Le mal d’aimer

Livre auto-édité de Michel Lobrot, 1982, 228 p.

Morceaux choisis

[…] Et tout cela pour dire en définitive que finalement, ce n’est pas parler de mes obsessions que je veux, ni parler de mes amours actuelles, mais parler du couple, de la merde du couple.

Cette idée m’est venue sur le rocher, ce magnifique rocher, qui me faisait penser au Parthénon, sur lequel j’étais hier matin assis, couché, dansant, littéralement aérien après le coup de téléphone. Je me suis dit : oui, il faut dire ce qu’est le couple, cette espèce de toile d’araignée dans laquelle les gens se battent, se débattent et souvent meurent. Ce phénomène humain plus dangereux que la bombe atomique et dont on ne parle pas, Monsieur Michel Foucault. Ne vous en déplaise Monsieur Michel Foucault .

Il faut en parler. Il faut en parler. Il faut le parler. Il faut le dire. Il faut l’analyser. Il faut le dénoncer. Surtout quand on n’est pas dedans, ce qui est mon cas actuellement. Et voila le sujet d’un livre, de ce livre.

Mais non : pas « le sujet ». J’en ai marre d’écrire des livres avec un sujet. J’en ai marre de faire plaisir aux éditeurs. C’est plutôt une dérive. Je vais essayer de dériver dans ce sens, de mettre cap sur le couple. Je ne sais pas si j’y arriverai.

Avec cette intention aussi de parler avant tout de mon expérience du couple, de mon vécu du couple.

Et voilà. Un, deux, trois, quatre, cinq. Ouvrez les volets et laissez rentrer la lumière.

• [Consigne à suivre]: Prolongez l'extrait sur le couple en reprenant juste après sa dernière phrase.

• [Données fournies]:
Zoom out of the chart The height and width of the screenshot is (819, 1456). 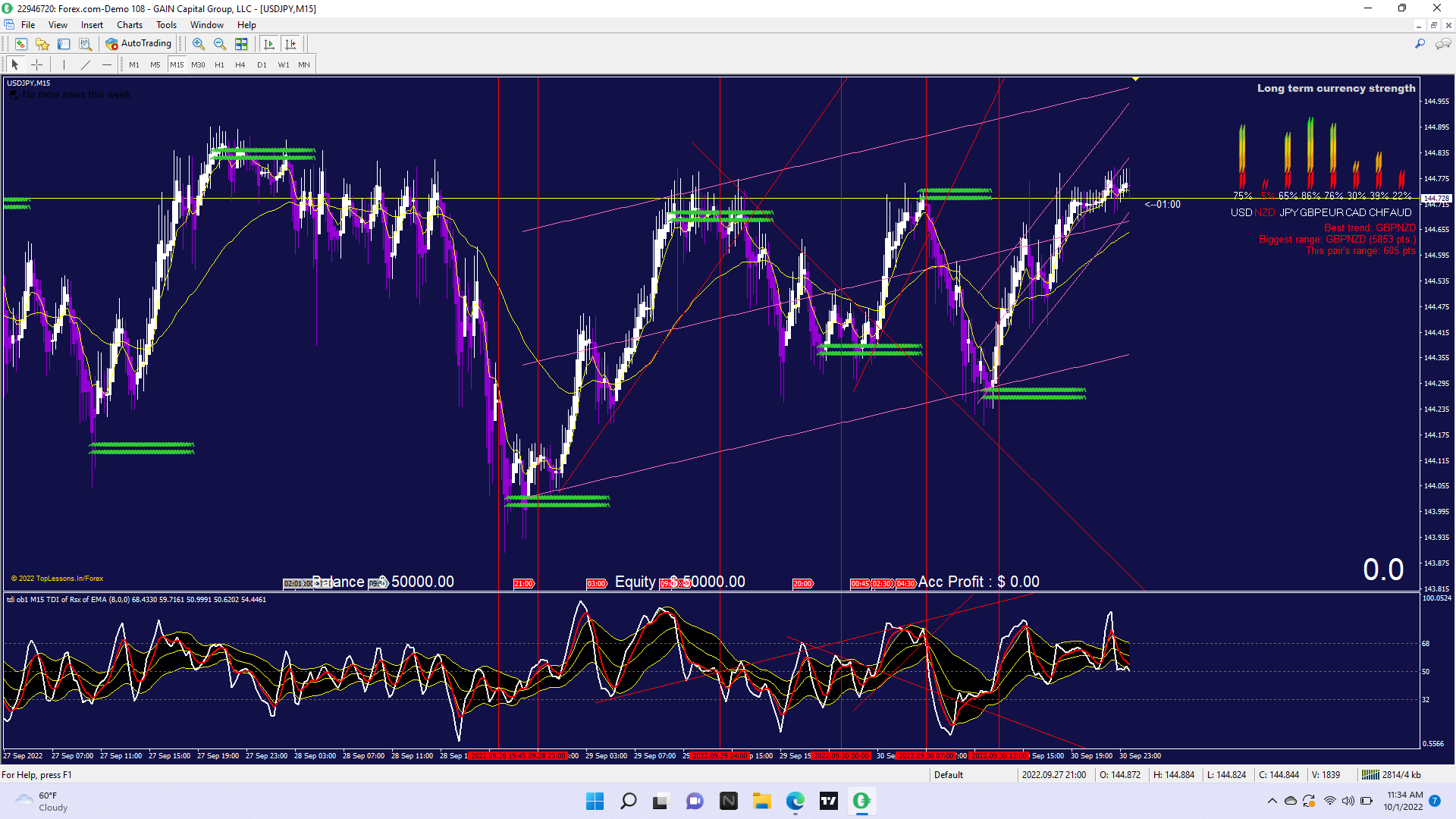(x=219, y=44)
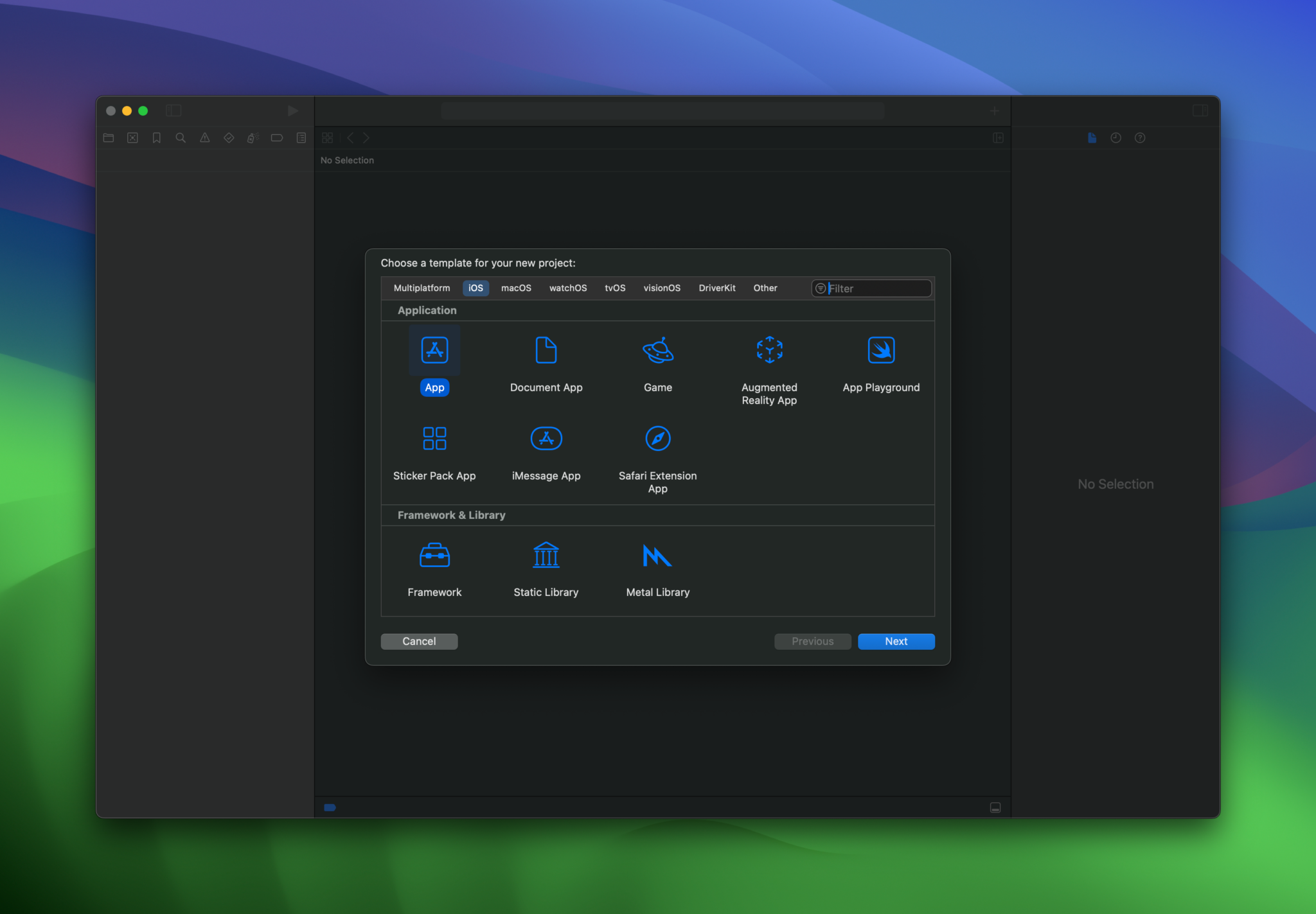
Task: Show the File inspector document icon
Action: (x=1091, y=137)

• [Voici le résultat]:
Et ce matin, en me mettant à ma table de travail, je retrouve la difficulté d’aborder ce sujet et même le problème de savoir s’il faut tout simplement l’aborder… Une espèce de lassitude.

Dans un premier temps, je me suis dit : il faut montrer que le couple est un échec, un échec sanglant, une merde. Et puis j’en ai parlé à une amie, Maryse. Nous étions à Paimpol sur le port, attablés. Nous mangions des crêpes. Bateaux. Un peu de soleil. Je lui dis mon idée. Et elle inévitablement me parle des vieux couples si beaux, si touchants, si unis. Thème classique mais tellement emmerdant.

Inévitablement, dans ce cas là, je réponds par l’exemple de mon père et de ma mère : le couple idéal, le plus beau couple que j’ai connu, jamais de disputes, jamais de conflits, une tendresse constante, etc., etc. Et malgré cela ma mère n’a jamais été heureuse, c’est évident. Ruine humaine à partir de quarante ans : maux de tête à n’en plus finir. Aucune joie, aucune gaieté. Quant à mon père, homme merveilleux s’il en est, manifestement il se sentait prisonnier et il en souffrait. Mais tout compte fait, il semblait assez heureux.

Je réponds cela à Maryse, mais sans conviction, me disant intérieurement : après tout, pourquoi ne seraient-ils pas heureux ? Pourquoi n’y aurait-il pas de réussite dans les couples ? Pourquoi nier la réalité d’une union et d’un bonheur ?

Et me voilà à nouveau à gamberger sur le problème du couple, jusqu’au moment où j’ai cette espèce d’illumination : mais oui, le couple c’est beau, c’est bon, c’est pour ça que c’est une merde.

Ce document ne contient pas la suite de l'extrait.